Lou Stovall No Editions: Painterly Prints
Addison/Ripley Fine Art
Summer Songs, 2010, silkscreen mono print, 20 x 40 1/8 inches
Summer Songs, 2010, silkscreen mono print, 20 x 40 1/8 inches
LOU STOVALL
NO EDITION: PAINTERLY PRINTS
December 11, 2010 – January 22, 2011

Please join us for an opening reception
Saturday, December 11, 5 – 7 pm

Addison/Ripley Fine Art is especially pleased to present this exhibit of recent unique silkscreens by Lou Stovall, "No Editions: Painterly Prints", works that display the full range of the artist’s extraordinary imagination and technical accomplishment. These works show Stovall as a true heir to the groundbreaking work of the Washington Color School and a ceaseless innovator in his own right. As indicated in the title, these are one of a kind prints, skillfully layered, dazzlingly rich in color.

Lou Stovall was born in Athens, Georgia in 1937 and grew up in Springfield, Massachusetts.

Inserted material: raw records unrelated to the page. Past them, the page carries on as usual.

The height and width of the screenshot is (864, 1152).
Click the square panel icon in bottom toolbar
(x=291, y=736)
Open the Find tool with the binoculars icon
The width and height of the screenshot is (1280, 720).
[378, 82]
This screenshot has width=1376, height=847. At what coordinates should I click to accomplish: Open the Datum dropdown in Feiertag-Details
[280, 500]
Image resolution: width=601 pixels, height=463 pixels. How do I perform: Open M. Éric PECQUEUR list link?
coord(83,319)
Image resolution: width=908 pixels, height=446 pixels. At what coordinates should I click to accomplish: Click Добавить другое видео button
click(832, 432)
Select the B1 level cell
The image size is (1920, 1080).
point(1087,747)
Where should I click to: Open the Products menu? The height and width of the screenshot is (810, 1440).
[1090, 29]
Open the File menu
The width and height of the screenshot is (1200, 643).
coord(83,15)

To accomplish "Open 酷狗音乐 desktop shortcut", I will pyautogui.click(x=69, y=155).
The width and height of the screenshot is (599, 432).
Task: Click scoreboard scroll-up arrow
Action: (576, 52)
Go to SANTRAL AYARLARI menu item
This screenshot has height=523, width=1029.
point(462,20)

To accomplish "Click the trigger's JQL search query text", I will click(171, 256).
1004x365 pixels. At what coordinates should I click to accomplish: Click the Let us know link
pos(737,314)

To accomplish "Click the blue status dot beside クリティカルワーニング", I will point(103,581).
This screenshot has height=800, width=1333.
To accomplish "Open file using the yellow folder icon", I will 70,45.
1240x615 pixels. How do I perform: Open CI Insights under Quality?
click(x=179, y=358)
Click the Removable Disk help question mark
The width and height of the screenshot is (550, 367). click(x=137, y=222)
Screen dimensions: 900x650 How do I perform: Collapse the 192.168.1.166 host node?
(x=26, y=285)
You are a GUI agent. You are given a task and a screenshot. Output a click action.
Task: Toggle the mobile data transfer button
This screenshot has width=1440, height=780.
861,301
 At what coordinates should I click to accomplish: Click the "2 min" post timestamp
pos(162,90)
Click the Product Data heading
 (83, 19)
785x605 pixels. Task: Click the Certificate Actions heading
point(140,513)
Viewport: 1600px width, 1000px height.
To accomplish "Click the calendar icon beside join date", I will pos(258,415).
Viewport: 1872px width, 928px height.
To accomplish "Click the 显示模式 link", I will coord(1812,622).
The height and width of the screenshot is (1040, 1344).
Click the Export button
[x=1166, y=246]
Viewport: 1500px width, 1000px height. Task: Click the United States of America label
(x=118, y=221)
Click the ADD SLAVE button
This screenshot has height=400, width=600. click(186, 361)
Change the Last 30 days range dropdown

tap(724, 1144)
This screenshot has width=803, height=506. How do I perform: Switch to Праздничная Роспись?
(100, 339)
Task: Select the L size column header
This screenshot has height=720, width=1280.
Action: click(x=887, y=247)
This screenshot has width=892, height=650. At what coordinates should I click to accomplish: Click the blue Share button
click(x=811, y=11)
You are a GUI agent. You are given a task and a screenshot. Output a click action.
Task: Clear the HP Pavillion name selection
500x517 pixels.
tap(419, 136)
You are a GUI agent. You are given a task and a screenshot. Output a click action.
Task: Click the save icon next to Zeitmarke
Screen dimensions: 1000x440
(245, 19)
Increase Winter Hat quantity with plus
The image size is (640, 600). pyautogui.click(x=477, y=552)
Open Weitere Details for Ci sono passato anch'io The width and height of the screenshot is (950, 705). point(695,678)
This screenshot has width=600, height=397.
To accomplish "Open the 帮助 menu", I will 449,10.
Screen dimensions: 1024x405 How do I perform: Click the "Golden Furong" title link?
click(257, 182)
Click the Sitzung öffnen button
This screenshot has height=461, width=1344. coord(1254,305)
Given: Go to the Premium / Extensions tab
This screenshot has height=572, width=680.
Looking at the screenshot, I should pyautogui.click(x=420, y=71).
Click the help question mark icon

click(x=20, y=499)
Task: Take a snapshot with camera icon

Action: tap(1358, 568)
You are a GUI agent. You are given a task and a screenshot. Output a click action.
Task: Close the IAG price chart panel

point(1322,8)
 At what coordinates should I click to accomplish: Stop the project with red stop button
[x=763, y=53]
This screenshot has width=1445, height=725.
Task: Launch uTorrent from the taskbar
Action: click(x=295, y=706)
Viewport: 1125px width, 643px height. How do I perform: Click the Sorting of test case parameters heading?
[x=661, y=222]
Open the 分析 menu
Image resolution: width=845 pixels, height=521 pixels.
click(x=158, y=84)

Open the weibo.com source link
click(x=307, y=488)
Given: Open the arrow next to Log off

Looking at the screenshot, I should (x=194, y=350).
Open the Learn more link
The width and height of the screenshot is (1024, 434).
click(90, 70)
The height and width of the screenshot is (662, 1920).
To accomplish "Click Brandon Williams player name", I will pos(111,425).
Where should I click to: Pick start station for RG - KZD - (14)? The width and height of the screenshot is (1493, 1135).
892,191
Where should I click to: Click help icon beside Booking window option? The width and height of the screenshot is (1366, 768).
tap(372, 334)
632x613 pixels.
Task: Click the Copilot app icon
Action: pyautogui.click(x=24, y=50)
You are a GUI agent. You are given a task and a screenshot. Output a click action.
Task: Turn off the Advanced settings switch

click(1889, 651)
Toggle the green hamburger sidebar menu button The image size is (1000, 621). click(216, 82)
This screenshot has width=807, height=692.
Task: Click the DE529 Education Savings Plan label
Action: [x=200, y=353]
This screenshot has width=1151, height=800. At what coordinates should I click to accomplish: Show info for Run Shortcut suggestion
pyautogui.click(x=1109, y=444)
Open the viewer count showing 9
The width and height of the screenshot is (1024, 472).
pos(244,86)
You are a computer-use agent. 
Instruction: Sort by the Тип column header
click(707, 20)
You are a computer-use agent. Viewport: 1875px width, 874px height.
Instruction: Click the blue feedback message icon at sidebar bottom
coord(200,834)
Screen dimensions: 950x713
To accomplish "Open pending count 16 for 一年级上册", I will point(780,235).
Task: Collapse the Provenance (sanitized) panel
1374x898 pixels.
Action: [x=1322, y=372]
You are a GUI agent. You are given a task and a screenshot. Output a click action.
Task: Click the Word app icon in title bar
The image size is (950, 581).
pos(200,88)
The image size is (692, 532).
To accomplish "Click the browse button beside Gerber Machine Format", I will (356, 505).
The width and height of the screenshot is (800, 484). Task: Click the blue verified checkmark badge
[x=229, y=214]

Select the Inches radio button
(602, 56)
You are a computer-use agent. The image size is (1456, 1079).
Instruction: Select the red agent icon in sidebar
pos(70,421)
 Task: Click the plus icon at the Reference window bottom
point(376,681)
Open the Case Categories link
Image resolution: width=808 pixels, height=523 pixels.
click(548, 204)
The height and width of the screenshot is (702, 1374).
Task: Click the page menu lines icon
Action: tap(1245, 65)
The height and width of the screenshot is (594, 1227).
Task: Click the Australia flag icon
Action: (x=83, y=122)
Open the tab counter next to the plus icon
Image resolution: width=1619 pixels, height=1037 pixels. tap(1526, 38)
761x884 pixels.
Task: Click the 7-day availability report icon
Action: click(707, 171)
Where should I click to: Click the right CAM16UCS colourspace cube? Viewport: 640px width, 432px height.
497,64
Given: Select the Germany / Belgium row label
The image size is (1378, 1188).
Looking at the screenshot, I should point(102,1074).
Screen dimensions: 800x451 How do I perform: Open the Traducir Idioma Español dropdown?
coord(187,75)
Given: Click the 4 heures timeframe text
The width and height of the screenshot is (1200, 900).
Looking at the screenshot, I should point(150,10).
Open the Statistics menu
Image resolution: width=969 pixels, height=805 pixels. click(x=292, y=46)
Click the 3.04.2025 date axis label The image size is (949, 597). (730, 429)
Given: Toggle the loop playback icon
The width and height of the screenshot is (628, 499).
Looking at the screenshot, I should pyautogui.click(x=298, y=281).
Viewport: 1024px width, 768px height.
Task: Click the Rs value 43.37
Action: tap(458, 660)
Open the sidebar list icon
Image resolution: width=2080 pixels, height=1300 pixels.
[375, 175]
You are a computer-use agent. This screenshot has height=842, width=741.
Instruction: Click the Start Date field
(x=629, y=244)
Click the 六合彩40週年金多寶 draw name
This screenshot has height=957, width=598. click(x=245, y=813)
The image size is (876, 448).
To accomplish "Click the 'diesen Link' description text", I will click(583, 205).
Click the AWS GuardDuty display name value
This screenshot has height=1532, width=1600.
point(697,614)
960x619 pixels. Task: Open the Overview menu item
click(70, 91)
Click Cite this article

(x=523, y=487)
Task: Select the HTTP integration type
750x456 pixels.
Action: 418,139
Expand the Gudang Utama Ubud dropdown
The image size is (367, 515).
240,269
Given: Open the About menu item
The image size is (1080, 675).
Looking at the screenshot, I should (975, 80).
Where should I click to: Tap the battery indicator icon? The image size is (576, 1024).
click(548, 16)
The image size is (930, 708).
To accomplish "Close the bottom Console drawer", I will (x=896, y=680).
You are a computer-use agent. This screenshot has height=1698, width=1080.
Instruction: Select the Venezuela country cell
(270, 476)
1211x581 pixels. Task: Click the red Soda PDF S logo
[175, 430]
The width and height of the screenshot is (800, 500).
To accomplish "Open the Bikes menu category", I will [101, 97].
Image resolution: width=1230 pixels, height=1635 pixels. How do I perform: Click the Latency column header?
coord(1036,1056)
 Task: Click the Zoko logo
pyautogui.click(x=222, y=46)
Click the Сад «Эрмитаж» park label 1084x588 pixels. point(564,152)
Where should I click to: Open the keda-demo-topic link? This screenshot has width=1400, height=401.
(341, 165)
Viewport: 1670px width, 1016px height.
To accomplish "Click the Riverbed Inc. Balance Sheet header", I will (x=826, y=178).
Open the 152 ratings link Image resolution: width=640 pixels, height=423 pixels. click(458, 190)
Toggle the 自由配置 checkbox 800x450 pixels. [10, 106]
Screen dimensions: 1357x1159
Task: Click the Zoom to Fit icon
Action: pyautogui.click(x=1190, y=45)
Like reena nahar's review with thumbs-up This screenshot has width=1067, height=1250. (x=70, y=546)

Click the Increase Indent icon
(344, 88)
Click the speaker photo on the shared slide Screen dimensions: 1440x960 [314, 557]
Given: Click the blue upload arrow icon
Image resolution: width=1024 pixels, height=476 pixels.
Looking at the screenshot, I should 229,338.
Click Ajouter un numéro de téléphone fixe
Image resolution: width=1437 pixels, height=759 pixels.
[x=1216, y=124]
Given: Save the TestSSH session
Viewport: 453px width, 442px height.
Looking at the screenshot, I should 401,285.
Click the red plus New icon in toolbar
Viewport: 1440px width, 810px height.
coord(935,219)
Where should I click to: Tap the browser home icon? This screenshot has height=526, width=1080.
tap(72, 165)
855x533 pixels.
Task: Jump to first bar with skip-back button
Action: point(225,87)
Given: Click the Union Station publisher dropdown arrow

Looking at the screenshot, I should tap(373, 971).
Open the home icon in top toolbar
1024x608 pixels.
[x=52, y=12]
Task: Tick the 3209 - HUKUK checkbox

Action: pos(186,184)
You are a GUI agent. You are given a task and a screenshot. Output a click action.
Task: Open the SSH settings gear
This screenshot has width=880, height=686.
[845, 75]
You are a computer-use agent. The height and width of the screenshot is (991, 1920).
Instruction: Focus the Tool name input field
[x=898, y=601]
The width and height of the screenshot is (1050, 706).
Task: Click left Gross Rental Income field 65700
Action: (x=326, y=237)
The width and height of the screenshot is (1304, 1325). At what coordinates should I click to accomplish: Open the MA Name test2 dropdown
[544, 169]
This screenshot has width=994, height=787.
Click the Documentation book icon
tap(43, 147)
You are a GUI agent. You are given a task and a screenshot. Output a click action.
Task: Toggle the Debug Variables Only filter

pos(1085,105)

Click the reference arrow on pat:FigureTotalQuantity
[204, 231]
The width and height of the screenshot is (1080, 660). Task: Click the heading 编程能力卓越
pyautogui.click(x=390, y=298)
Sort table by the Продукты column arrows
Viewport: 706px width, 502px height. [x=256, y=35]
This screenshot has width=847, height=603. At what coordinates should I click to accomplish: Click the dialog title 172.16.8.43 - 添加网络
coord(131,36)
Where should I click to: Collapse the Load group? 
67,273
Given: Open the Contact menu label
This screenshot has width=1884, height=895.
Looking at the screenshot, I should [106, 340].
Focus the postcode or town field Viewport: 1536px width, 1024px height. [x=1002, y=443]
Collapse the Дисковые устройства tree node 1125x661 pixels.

He studied at the Rhode Island School of Design and at Howard University (B.F.A.). Since 1962, he has lived and worked in Washington, DC. His drawings and silkscreen prints have brought him grants from the National Endowment for the Arts and the Stern Family Fund.

Under his direction, Workshop, Inc. has grown from a small but active studio primarily concerned with community posters into a professional printmaking facility. Stovall’s craft is that of a master printmaker but his passion is drawing. His own prints and drawings are part of numerous public and private collections throughout the world. Through Workshop, Inc., founded in 1968, he has made a unique effort to build a community of artists in Washington, DC and to encourage, by his own example, service in the community.

Along with his own work, recognition as a master printmaker has gained him commissions to print works of such noted artists as Josef Albers, Peter Blume, Alexander Calder, Elizabeth Catlett, Gene Davis, David Driskell, Sam Gilliam, Lois Mailou Jones, Jacob Lawrence, Robert Mangold, Mathieu Mategot, A. Brockie Stevenson and James L. Wells.

Among his special commissions he designed the Independence Day invitation for the White House in 1982 at the request of Mrs. Ronald Reagan. In 1986, at the request of Mayor Marion Barry, he made the print American Beauty Rose for the Washington, DC Area Host Committee 1988 Democratic National Convention. In 1996 he designed and made the print Breathing Hope to honor Howard University’s incoming president H. Patrick Swygert.